Have you ever left your home and worried about whether or not you’ll have access to a safely managed toilet? Unless you’re camping or embarking on a weekend trip to a remote area, the thought probably doesn’t cross your mind. However, easily accessible restrooms are not the reality for a huge portion of the world’s population.
When I was traveling throughout Italy last summer I was visiting the Duomo when suddenly my stomach felt extremely upset with a pressing urge to use the bathroom. I asked for direction from the local tour guide and was directed to a public toilet. When I ran in to use it I was shocked to see that there was a one Euro fee for its use. My necessity for using a toilet was URGENT and I did not have the change to pay the fee. I felt a rising panic, but luckily, the employee managing the facilities took pity on me and allowed me through. I thanked them, used the toilet, and left much more at ease.

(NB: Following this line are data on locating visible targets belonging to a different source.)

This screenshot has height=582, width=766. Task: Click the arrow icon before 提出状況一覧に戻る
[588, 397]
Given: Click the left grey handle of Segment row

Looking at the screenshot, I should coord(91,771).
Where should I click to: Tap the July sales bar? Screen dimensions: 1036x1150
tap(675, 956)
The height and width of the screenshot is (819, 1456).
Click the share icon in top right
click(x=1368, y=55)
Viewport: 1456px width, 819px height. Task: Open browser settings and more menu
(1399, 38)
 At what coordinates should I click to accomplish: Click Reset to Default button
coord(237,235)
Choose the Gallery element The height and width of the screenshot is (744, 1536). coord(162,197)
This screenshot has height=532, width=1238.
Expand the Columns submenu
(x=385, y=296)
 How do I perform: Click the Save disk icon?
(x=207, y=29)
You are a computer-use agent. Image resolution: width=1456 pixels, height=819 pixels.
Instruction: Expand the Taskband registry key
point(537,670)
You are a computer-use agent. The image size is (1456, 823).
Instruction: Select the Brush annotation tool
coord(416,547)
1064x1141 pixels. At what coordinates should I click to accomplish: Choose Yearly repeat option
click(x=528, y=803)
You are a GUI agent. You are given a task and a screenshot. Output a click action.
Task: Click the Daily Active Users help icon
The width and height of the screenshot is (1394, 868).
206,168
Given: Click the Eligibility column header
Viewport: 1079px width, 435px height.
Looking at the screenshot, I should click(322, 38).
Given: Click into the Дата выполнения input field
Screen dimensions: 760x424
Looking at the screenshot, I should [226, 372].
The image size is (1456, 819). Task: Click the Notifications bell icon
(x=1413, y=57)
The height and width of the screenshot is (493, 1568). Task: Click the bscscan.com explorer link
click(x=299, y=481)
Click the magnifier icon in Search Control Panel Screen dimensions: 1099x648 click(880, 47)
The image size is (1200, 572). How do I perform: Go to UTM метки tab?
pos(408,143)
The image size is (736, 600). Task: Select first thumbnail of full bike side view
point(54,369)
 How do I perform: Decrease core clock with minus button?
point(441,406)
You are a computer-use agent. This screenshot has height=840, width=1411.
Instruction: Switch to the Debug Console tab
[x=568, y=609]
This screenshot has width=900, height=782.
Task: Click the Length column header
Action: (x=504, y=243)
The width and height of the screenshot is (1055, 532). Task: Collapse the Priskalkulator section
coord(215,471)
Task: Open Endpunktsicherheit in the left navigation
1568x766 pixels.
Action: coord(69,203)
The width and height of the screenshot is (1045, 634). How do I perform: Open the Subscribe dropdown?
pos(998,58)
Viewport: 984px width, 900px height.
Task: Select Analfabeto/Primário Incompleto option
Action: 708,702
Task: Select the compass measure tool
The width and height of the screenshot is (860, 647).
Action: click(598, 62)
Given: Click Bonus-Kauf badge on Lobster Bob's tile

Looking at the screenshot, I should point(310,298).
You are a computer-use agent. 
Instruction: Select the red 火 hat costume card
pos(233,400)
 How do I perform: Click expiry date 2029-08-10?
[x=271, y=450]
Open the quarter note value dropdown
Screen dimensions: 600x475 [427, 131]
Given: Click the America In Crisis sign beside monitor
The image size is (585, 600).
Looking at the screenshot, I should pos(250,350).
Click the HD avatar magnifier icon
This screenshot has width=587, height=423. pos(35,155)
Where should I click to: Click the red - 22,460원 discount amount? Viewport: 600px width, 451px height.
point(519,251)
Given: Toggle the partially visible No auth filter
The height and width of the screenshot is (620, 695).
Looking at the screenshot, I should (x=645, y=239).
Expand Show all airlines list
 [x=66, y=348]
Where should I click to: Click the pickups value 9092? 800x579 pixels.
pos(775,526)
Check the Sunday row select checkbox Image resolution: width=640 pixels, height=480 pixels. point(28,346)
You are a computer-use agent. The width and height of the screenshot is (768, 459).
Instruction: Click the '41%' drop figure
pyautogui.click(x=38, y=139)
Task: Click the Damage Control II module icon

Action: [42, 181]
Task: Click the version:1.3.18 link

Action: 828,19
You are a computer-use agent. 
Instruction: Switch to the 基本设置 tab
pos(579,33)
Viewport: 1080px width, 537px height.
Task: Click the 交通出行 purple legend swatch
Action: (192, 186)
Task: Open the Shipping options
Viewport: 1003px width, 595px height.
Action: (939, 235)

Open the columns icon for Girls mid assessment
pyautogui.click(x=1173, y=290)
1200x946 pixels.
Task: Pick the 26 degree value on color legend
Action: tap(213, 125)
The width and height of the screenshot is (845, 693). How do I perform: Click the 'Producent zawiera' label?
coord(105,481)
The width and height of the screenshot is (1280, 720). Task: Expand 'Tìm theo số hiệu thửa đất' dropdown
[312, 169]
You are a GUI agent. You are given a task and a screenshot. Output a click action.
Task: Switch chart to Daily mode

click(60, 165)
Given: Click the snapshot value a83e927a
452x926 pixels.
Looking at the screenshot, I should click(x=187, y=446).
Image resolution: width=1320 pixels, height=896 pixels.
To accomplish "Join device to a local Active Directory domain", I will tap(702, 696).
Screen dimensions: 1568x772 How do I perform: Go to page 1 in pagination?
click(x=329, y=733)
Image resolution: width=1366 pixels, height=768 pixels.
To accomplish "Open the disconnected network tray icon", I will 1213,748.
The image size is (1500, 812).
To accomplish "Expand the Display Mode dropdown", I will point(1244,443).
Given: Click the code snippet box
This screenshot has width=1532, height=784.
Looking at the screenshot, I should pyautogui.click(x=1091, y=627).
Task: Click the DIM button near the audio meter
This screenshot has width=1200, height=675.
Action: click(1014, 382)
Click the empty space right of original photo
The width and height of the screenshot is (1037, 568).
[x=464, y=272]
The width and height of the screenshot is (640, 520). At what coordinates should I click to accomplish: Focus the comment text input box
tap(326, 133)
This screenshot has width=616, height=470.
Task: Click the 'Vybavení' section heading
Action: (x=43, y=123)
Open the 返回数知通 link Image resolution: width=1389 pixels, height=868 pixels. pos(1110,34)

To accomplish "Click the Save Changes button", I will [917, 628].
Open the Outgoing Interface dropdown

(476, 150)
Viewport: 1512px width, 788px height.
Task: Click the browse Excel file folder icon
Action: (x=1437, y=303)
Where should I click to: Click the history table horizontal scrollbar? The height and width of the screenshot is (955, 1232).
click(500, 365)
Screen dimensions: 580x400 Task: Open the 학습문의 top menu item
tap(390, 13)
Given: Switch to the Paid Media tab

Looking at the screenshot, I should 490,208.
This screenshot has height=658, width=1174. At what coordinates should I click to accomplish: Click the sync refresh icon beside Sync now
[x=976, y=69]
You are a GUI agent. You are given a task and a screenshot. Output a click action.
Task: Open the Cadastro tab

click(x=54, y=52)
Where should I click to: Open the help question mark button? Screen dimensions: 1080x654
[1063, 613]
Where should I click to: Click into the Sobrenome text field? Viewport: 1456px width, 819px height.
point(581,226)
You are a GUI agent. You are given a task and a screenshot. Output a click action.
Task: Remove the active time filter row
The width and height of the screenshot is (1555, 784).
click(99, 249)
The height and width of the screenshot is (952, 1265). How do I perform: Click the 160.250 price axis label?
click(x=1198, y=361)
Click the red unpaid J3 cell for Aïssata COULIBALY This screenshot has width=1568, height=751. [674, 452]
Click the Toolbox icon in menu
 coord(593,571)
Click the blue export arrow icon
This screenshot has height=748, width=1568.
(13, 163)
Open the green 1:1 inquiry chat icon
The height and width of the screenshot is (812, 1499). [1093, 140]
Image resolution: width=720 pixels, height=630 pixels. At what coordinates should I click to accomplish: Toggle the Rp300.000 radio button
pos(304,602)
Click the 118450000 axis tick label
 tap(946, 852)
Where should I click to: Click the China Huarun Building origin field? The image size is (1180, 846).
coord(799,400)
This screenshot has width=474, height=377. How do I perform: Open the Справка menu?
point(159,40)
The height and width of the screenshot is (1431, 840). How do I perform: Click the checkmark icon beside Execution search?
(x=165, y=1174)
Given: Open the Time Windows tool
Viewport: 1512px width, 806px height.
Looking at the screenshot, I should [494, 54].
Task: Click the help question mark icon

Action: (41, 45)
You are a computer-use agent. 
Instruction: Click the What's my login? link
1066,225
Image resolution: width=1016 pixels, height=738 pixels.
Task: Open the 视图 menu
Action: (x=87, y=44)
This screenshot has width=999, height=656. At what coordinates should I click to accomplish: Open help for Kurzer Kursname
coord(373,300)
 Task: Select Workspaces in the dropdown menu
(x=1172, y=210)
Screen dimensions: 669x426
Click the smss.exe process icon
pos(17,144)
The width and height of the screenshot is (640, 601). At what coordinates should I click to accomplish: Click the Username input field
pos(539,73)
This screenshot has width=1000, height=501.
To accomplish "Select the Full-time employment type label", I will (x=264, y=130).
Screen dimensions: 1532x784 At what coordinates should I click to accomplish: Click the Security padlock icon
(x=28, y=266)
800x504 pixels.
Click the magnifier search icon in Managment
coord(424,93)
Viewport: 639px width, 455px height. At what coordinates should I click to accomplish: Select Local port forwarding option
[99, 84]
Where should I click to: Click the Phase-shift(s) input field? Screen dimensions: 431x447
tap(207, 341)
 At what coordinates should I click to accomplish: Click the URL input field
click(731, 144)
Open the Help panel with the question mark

Traveling throughout Europe that summer I noticed many public toilets that required the same small fee for its usage — the metro, train stations, parks, and museums. I became mindful to carry change with me throughout the rest of my trip and compared it to my experiences using public restrooms in America. At home, whenever I run into a coffee shop, I feel an obligation to buy something in order to use the facility. Whether it’s water or tea, it has become uniformly recognized that there is a standard fee to gain access to a facility.
However, some may find themselves in a pickle, like I did, with no change to utilize the services. I couldn’t help but wonder if I had not looked the way I did, would I still had been allowed to use the facilities that day in Milan? For those that don’t look the part, what is the likelihood they will be granted access? What about homeless populations who rely on the kindness of such employees for their livelihoods? Where do they go when they don’t have access to a safely managed facility?
Sanitation is often overlooked and something we take for granted. The World Health Organization (WHO) cites that only 45% of the global population (3.4 billion people) uses a safely managed sanitation service, which means that a whopping 55% are left with unsafe sanitation services which can often translate to open defecation, perpetuating a cycle of poor health and disease. The WHO states: “Inadequate sanitation is estimated to cause 280,000 diarrhoeal deaths annually and is a major factor in several neglected tropical diseases, including intestinal worms, schistosomiasis, and trachoma. Poor sanitation also contributes to malnutrition.”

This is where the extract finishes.